The county faces $10.25 million more in costs that cannot be recovered from grants or insurance.

The Colbert compromise was reached after several days of testimony in U.S. District Judge William F. Nielsen’s courtroom. The trial started on May 3.

Spokane County’s lawyers tried to convince the jury that county officials didn’t know for sure the landfill was the source of chemical contamination in neighbors’ drinking water wells until 1982 - when Twin City’s $25 million comprehensive general liability policy was in effect.

George Maddox, an engineer and the county’s lead expert, said he finally concluded the landfill was causing the pollution in April 1982.

Twin City’s attorneys presented witnesses - including an angry neighbor whose well was contaminated in 1980 - who said the county should have known much earlier the landfill was causing the pollution.

Neither side had a perfect case, and both realized they could “lose big” before the jury, said Frank Conklin, the county’s lead attorney.

“Spokane County could have received nothing, and Twin City could have been held liable for a good deal of money,” Conklin said.

“Considering the evidence, we decided a compromise was in everybody’s best interest,” said Dean Lum of Seattle, lead attorney for Twin City.

If the trial proceeded and the jury decided Twin City was liable, a second phase of the trial would have established actual damages.

That phase could have posed major problems for the county, Conklin said.

Twin City’s 1982 policy covered only one of the 18 years the county operated the sanitary landfill at Colbert, and the company was arguing it was responsible for only 1/18th the damage.

In addition, the insurer was claiming responsibility for only 1/30th the damage from an old township dump that operated for 30 years before the Colbert “sanitary” landfill opened in 1968.

Twin City would have claimed it was only responsible for $55,000 for every $1 million in damages from the Colbert landfill - and only $20,000 per million from the old township dump, Conklin said.

The insurance company also was prepared to argue it was responsible only for Colbert water contaminated during 1982 - a fraction of the water that has to be cleaned up.
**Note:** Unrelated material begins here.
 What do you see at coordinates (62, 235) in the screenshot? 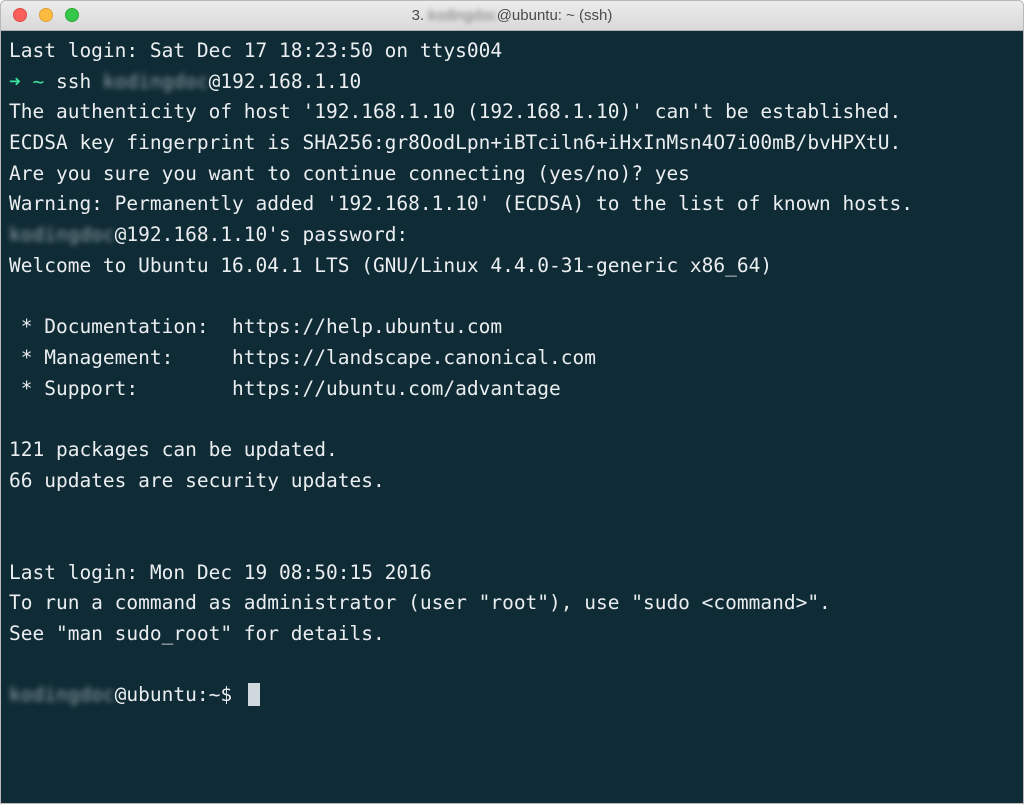
I see `password-user-blurred: kodingdoc` at bounding box center [62, 235].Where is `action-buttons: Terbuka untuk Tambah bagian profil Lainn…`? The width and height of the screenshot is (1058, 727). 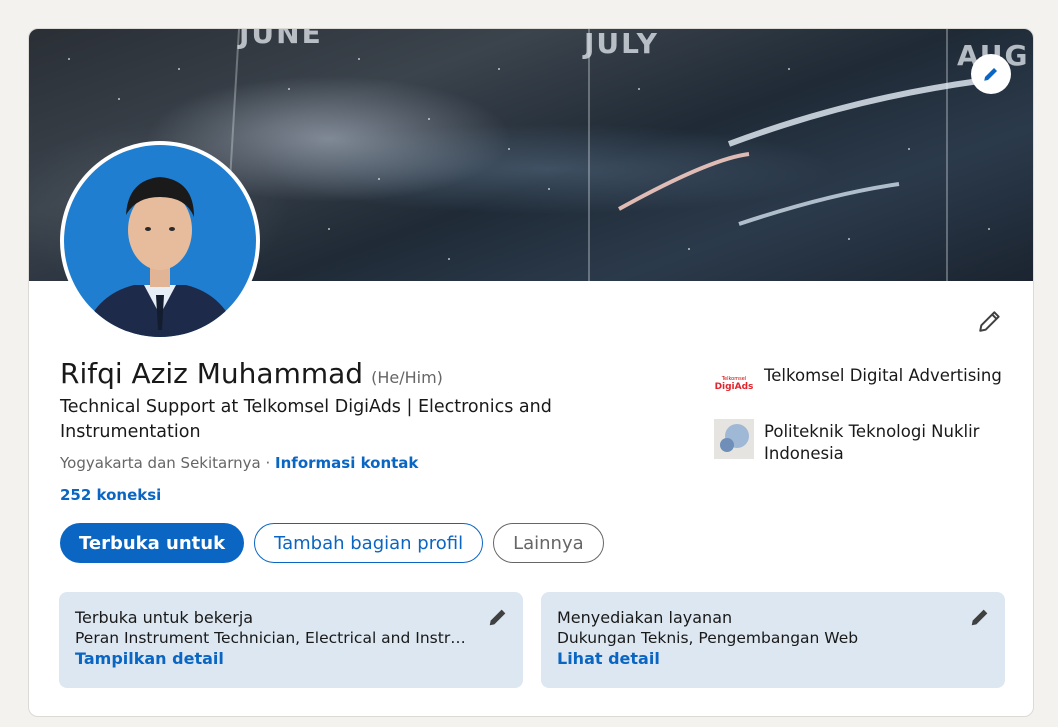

“Even if Twin City had been found liable by a jury, the amount of the liability might not have been a great deal more than the settlement figure,” Conklin said.

Under a “best-case scenario,” Spokane County would have received $4.55 million, Conklin said.

The company would have made similar arguments for Greenacres and Mica.

The main industrial polluters at Colbert - including keyboard manufacturer Key Tronic Corp. and the U.S. Air Force - have paid $7.5 million into a cleanup trust fund.

An air stripper built last year has cleaned 242 million gallons of polluted groundwater.